Andy Hall, who is also a Maidstone fitness instructor, is working as a frontline nurse in an isolation unit at the Connaught Hospital in Freetown.
He is labouring alongside the King’s Sierra Leone Partnership run by King’s Health Partners Academic Health Services Centre, sharing knowledge of UK medicine and procedures with west African colleagues.
The death toll from Ebola has reached 4,818 with 13,042 known cases reported across Guinea, Liberia and Sierra Leone.
The team has helped establish a further three isolation units in existing health facilities across the disease-stricken region.
Andy’s role is to design and manage the construction, while training local staff.
The 25-year-old said: “We’re doing our best in very difficult circumstances. The facilities are basic and we’re limited by a lack of equipment and medicine. It is very difficult to see normally healthy people dying. It’s incomparable to what most people have seen.”
It’s not the first time he’s been in Freetown – he visited in August where his experience of building military field hospitals was used to assist development. He returned last month after a brief visit home.
He added: “My family are worried but I have been in a lot of high risk situations before, it never gets any easier for them.
“I’m concerned how much my parents worry. I wish there was a way I could convince them I’m OK and what I’m doing is worth the risk.
“Fear is not a good enough excuse not to do this.”
Working in protective suits makes treatment in an average daily heat of 31 degrees very difficult.
Mr Hall, from Larkfield, added: “It’s exhausting work, it’s hot and you get dehydrated.
“Treating kids is really hard, such a high proportion of them die, it’s emotionally difficult but when you get a child who survives it makes all the other bad days worth it.”

About this task
Copy the passage of the Ebola nurse article starting at "Andy Hall, who" and ending at "west African colleagues.".

Entries provided

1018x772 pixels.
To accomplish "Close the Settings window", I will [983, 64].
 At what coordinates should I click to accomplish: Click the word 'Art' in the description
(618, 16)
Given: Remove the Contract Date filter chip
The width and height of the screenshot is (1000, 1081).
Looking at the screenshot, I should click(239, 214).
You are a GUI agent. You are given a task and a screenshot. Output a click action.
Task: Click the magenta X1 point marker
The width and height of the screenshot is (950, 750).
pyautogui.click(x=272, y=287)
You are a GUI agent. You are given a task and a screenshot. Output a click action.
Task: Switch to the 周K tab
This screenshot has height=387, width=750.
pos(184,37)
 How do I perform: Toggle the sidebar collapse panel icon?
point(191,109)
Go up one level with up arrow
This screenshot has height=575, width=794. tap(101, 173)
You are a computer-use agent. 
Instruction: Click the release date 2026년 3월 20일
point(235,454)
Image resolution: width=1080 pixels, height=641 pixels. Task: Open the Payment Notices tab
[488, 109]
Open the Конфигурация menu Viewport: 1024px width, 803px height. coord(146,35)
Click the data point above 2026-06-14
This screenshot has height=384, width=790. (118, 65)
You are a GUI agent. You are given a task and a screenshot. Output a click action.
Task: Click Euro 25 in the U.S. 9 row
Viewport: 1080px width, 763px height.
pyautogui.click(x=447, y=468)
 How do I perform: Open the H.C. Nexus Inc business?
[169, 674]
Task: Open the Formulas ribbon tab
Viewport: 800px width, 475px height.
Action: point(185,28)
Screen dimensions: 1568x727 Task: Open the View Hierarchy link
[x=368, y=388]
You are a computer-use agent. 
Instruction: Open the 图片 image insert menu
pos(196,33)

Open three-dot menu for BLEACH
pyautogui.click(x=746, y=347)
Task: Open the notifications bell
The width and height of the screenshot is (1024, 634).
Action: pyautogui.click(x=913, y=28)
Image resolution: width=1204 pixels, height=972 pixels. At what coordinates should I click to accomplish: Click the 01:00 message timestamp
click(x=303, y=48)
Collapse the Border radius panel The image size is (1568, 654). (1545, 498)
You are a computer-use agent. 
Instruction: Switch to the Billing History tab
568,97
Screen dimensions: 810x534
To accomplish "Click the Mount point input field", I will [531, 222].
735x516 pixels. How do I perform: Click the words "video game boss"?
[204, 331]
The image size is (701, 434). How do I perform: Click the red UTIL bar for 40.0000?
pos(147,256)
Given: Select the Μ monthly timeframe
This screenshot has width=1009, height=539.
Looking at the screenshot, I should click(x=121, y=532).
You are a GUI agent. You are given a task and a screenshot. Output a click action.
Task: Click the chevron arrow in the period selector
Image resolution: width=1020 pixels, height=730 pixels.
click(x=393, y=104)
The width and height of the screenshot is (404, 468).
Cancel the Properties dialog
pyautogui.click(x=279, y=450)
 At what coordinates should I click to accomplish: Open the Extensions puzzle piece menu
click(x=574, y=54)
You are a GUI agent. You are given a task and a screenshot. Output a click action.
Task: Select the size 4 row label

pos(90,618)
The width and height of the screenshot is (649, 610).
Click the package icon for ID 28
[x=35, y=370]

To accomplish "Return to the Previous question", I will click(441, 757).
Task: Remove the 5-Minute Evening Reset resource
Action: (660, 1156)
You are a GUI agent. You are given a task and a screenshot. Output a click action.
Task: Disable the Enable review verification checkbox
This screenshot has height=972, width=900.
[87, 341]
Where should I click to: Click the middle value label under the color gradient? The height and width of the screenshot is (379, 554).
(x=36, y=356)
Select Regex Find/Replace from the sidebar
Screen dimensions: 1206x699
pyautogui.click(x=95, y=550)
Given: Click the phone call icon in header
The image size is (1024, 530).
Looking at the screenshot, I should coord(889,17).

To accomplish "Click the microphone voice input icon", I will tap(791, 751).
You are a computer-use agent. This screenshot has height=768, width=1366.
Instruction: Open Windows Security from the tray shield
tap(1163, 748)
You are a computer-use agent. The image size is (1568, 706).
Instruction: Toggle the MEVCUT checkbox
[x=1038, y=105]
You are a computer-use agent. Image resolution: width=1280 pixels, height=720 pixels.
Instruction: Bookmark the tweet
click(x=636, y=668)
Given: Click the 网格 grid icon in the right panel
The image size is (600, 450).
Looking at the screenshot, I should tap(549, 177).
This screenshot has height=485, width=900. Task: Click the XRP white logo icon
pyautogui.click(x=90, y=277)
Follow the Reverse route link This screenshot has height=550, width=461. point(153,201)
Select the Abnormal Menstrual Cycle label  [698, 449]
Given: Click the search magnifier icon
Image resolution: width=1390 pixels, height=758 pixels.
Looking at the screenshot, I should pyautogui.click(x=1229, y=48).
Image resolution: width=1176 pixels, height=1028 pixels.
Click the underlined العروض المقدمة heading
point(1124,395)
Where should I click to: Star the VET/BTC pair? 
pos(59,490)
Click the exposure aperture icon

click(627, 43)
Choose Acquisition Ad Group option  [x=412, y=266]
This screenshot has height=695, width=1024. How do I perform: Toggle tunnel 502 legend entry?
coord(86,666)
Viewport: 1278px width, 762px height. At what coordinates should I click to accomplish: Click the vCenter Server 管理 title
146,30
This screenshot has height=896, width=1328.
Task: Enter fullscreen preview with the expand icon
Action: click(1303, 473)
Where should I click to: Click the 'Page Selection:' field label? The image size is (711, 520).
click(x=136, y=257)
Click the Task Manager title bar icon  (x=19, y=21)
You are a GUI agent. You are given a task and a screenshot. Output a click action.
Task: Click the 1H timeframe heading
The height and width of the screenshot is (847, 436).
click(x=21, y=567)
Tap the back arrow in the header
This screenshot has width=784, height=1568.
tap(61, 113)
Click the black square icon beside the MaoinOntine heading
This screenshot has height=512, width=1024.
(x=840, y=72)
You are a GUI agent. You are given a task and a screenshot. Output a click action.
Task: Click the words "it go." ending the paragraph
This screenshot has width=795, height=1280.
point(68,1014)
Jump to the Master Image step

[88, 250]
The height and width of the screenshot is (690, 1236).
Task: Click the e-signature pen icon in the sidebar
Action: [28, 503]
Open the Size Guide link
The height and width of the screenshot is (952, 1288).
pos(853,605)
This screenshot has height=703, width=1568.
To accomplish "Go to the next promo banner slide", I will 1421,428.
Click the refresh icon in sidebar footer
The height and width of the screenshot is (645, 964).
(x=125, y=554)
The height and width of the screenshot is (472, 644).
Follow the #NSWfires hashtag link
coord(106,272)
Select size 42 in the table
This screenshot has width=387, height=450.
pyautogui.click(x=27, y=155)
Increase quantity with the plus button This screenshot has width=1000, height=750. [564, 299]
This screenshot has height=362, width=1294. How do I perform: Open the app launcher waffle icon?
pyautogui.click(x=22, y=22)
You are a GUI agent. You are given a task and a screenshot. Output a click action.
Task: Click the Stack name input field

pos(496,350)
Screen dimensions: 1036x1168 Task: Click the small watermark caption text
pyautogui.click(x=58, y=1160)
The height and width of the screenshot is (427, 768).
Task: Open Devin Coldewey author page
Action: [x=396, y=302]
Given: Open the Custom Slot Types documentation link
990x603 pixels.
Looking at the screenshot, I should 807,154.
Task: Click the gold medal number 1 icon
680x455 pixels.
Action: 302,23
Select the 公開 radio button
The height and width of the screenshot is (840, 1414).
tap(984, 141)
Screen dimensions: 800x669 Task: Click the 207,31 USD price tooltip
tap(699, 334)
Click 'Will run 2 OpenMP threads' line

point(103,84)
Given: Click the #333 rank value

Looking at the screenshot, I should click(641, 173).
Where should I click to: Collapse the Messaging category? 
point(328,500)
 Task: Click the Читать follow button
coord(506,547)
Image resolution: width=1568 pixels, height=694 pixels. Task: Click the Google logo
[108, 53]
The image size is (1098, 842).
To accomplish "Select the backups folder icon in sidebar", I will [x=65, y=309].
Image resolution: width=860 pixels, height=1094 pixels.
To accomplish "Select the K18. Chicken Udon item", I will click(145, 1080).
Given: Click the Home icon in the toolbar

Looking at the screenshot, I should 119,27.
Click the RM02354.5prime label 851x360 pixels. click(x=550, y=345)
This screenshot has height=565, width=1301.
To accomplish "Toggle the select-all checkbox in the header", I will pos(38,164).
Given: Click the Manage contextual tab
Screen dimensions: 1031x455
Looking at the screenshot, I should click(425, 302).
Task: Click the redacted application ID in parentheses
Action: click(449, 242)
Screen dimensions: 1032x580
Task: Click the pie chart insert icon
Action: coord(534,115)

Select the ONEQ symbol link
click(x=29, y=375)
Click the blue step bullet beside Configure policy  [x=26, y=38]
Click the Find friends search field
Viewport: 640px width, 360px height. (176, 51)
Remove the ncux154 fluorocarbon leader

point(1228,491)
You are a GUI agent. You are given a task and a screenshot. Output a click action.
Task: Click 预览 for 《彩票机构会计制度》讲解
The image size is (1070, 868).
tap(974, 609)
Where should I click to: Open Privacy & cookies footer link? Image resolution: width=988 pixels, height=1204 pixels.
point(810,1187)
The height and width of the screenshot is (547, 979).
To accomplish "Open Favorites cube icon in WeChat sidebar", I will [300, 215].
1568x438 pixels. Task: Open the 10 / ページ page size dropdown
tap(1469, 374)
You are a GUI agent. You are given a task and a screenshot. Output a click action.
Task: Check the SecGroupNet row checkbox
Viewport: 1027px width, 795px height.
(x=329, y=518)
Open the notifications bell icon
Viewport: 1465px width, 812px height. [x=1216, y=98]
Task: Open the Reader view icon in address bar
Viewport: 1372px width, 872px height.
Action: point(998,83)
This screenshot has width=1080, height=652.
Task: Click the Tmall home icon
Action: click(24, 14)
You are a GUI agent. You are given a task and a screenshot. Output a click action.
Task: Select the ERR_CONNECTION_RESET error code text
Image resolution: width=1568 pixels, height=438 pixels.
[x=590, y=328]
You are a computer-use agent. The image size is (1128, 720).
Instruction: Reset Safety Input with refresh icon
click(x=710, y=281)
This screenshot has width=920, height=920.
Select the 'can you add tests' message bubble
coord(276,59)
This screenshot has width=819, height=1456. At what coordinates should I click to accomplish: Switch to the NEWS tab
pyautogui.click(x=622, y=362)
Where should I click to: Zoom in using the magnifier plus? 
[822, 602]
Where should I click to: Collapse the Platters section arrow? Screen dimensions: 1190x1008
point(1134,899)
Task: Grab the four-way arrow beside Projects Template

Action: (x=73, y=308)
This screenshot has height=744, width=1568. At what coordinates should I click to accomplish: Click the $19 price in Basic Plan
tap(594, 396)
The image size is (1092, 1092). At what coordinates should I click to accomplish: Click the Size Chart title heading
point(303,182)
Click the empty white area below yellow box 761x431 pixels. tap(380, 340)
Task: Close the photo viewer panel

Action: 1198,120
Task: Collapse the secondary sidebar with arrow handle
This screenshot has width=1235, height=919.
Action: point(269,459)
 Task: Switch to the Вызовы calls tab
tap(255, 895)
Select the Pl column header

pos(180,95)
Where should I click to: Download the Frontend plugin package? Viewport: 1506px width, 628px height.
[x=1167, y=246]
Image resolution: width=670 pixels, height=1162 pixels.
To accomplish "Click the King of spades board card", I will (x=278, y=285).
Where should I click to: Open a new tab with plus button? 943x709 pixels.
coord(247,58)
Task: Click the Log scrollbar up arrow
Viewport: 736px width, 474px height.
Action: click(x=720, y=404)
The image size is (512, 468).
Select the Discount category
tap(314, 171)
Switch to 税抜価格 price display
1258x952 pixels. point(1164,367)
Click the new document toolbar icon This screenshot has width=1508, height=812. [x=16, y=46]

Answer for this exercise
Andy Hall, who is also a Maidstone fitness instructor, is working as a frontline nurse in an isolation unit at the Connaught Hospital in Freetown.
He is labouring alongside the King’s Sierra Leone Partnership run by King’s Health Partners Academic Health Services Centre, sharing knowledge of UK medicine and procedures with west African colleagues.